An overview of superSTR, its compression heuristic, and the heuristic’s performance in simulated reads. (a) superSTR analysis involves a per-sample processing step where repeats are identified and a cohort-level analysis where samples are analysed, ultimately leading to post-superSTR analysis or experimental confirmation of findings. (b) superSTR relies on relative compressibility to distinguish between repeat containing reads. Compression with zlib involves removal of duplication. Read A (which does not contain significant repetition) will compress less than read B (which does), and the ratio of compressed size to uncompressed size will be greater for A than B. B) Distribution of C compression ratios in 150nt pseudorandom reads and repeat-containing reads drawn from a distribution where nucleotides are equiprobable and no errors are present. A more complete characterization across different distributions, read lengths and error rates is contained in Supplementary Figs. S1–S5.

Figure 2

superSTR analysis of WGS and RNA-seq RE data. The distribution of information scores in controls is shown in grey (lower part of each graphic) and affected individuals in color (upper part of each graphic).
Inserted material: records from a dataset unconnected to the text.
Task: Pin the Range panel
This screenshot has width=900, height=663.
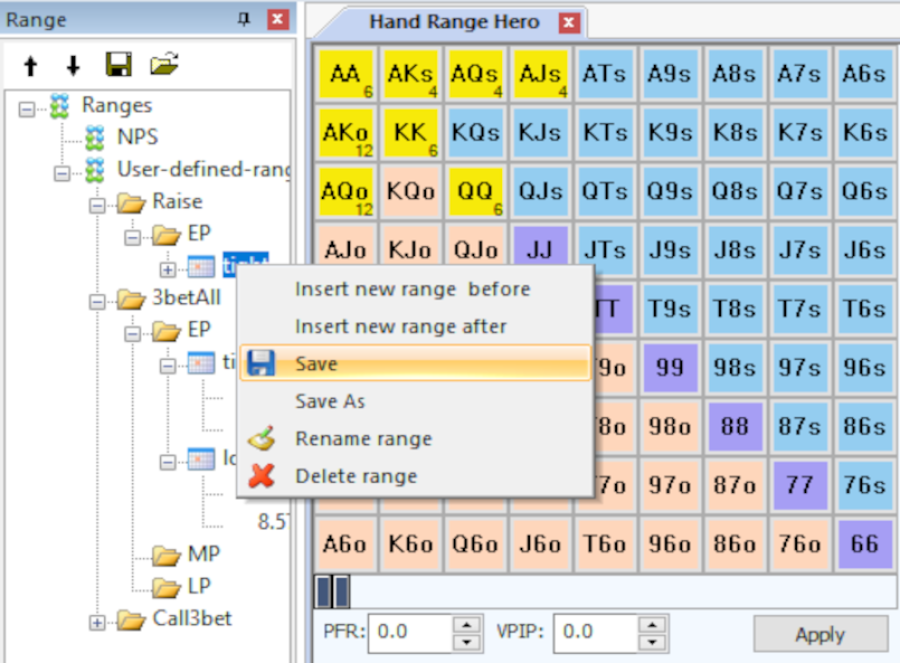Action: tap(244, 19)
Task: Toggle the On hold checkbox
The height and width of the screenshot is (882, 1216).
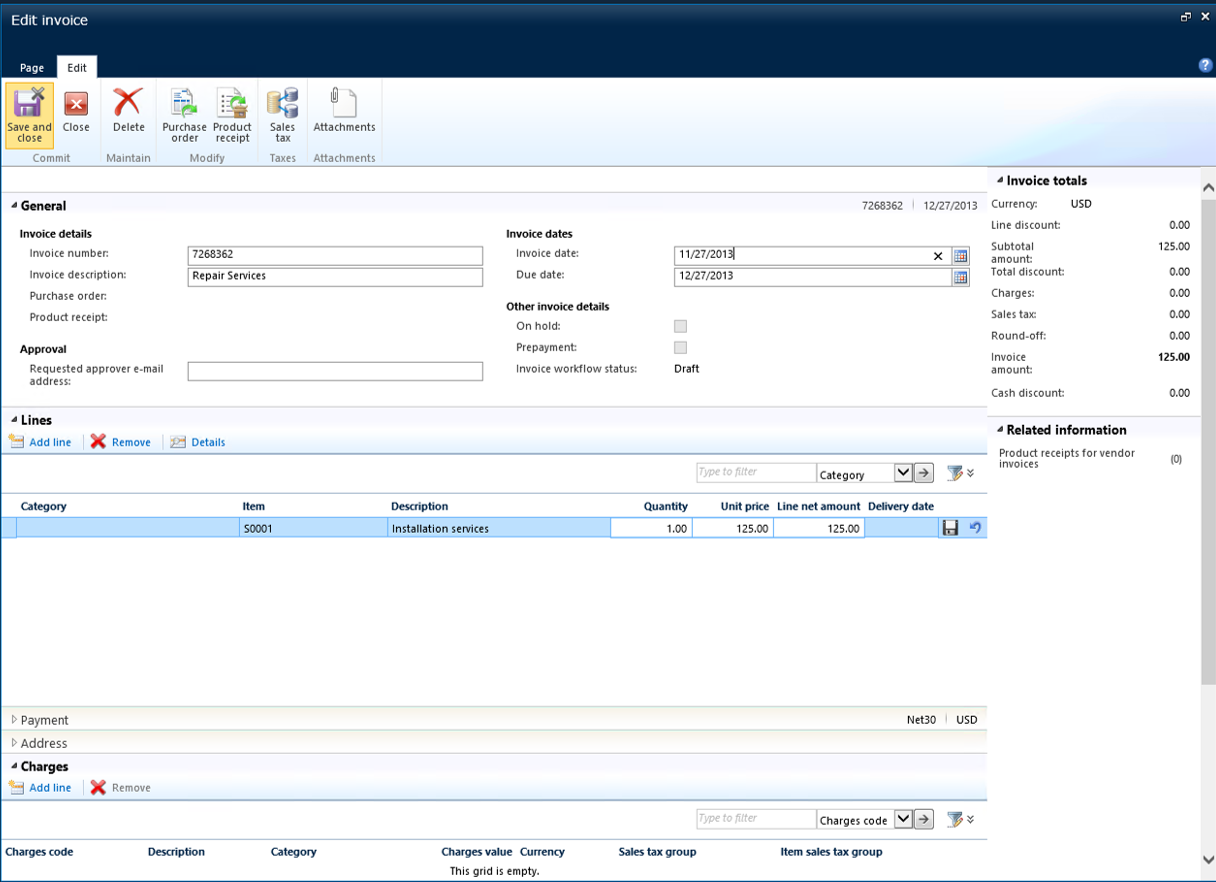Action: click(x=680, y=326)
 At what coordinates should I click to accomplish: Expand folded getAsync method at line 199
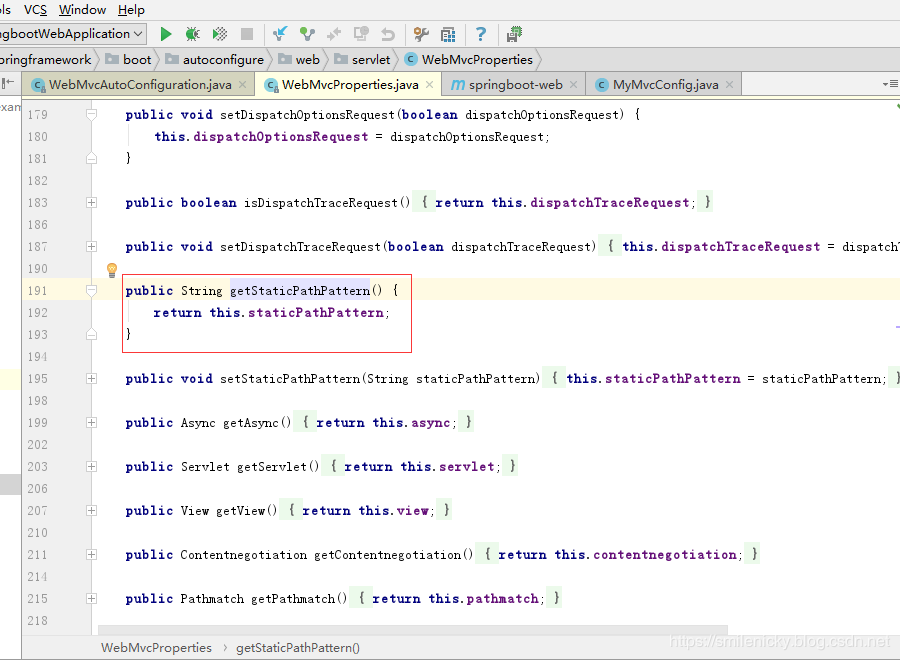click(x=92, y=423)
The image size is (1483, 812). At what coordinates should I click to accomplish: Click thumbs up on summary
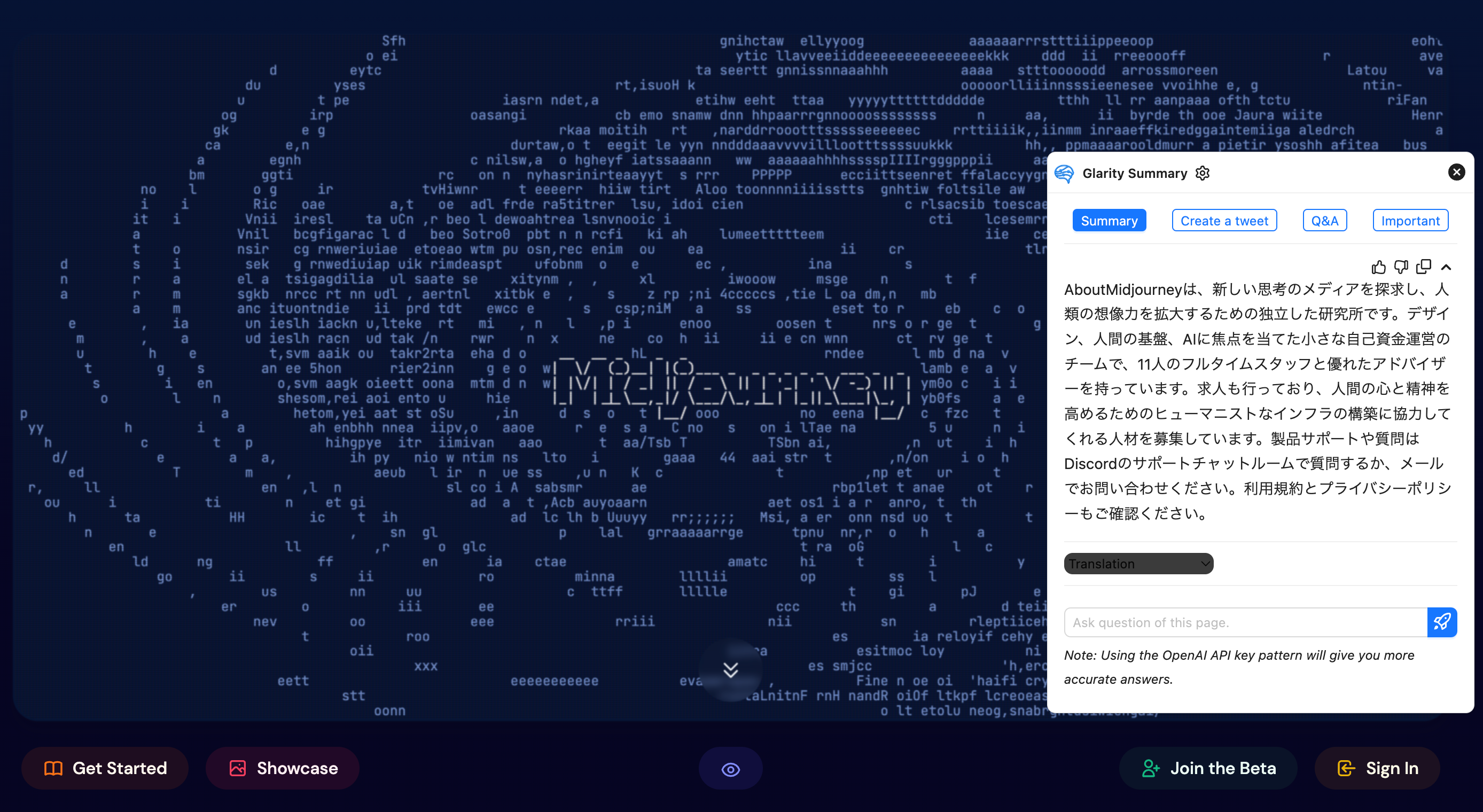(1378, 267)
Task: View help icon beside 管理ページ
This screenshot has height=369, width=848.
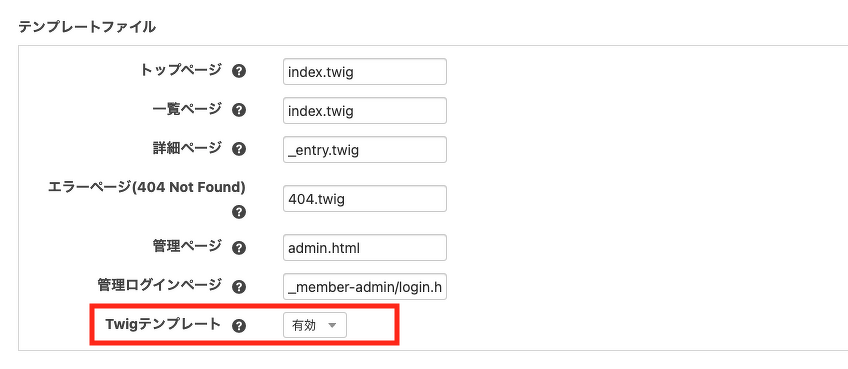Action: pos(238,248)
A right shift in the distribution or the presence of a tail indicates an increased quantity of repeats of that motif in the sequencing data. (a–d) show comparison of disease groups within the Illumina RE cohort to the Illumina Diversity cohort. (e, f) show RNA-seq analysis. (a) AGC profile of DM1-bearing individuals with long-tailed distribution characteristic of relatively large RE; (b) AGC profile of HD-bearing individuals with a much shorter RE; (c) CCG profile of FXS individuals; (d) AAG profile of FRDA individuals. (e) RNA-seq AGC profile of peripheral blood mononuclear cells from 12 individuals with SCA3 RE against 12 matched non-SCA3 controls. (f) RNA-seq AGC profile of from eight patients with confirmed FECD3 expansions and six controls without FECD (of any type).